Il viaggio è stato organizzato dalgruppo di San Vitaliano in vista della “Giornata della Memoria” celebrata ogni anno, il 27 gennaio.
Tutto nasce da un incontro pubblico, venerdì 26 ottobre 2012, nella sala Consiliare del Comune di San Vitaliano, nel convegno, promosso dall’Associazione onlus “Populorum Progressio”, intitolato “Auschwitz – San Vitaliano. Racconti tra miserie e bellezza”.
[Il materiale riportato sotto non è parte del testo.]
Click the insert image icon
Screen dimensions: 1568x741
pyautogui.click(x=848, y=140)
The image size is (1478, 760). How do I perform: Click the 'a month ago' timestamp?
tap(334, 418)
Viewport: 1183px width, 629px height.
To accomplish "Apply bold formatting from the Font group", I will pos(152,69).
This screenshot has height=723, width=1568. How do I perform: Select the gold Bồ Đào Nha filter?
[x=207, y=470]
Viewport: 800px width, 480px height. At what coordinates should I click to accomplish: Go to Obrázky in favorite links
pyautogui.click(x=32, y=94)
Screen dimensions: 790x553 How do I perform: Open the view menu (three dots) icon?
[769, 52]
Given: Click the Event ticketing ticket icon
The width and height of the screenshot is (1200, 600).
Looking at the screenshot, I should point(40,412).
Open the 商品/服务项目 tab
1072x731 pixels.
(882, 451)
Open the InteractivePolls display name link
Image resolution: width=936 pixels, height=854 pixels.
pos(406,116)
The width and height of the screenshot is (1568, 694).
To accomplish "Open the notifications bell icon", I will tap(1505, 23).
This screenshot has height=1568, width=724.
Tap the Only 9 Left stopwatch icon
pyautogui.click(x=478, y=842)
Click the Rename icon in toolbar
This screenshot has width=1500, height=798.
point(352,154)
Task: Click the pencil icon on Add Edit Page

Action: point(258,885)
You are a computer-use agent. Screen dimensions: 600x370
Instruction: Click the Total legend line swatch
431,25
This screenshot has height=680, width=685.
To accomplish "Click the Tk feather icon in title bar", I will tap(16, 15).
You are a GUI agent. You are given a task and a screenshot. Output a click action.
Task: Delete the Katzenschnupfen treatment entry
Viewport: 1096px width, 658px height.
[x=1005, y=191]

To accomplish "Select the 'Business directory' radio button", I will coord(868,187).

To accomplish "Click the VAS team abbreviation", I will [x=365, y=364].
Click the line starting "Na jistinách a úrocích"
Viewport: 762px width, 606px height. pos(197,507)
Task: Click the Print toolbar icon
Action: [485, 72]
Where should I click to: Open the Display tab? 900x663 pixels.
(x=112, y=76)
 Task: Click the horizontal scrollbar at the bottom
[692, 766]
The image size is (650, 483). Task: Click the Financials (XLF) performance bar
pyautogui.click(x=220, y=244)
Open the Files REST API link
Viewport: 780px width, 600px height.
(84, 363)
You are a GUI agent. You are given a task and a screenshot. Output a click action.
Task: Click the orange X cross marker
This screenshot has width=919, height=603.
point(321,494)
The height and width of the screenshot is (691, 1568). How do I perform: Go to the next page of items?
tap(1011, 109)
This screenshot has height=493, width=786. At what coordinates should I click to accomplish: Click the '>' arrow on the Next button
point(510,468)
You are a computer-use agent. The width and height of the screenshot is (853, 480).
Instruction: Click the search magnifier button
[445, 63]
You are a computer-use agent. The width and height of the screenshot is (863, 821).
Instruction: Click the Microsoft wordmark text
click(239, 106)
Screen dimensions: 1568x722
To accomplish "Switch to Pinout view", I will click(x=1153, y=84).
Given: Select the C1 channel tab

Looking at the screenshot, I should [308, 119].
Poi l`11 gennaio eccoci giungere a Katovice con un volo da Roma: con la Populorum Progressio ONLUS, asssociazione guidata da Giovanni Malesci che, per la quarta volta consecutiva ha promosso ed organizzato il viaggio ad Auschwitz in prossimita’ della "Giornata della Memoria" celebrata ogni anno, il 27 gennaio. In Italia tale giornata venne istituita con la Legge n. 211 del 2000 "in ricordo dello sterminio e delle persecuzioni del popolo ebraico e dei deportati militari e politici italiani nei campi nazisti". La data del 27 gennaio e’ quella della ricorrenza dell’abbattimento nel 1945 dei cancelli di Auschwitz e dell’apertura definitiva degli occhi del mondo sull’orrore prodotto dalla infernale macchina distruttrice nazista sotto il folle comando di Adolf Hitler che voleva l’estinzione degli Ebrei.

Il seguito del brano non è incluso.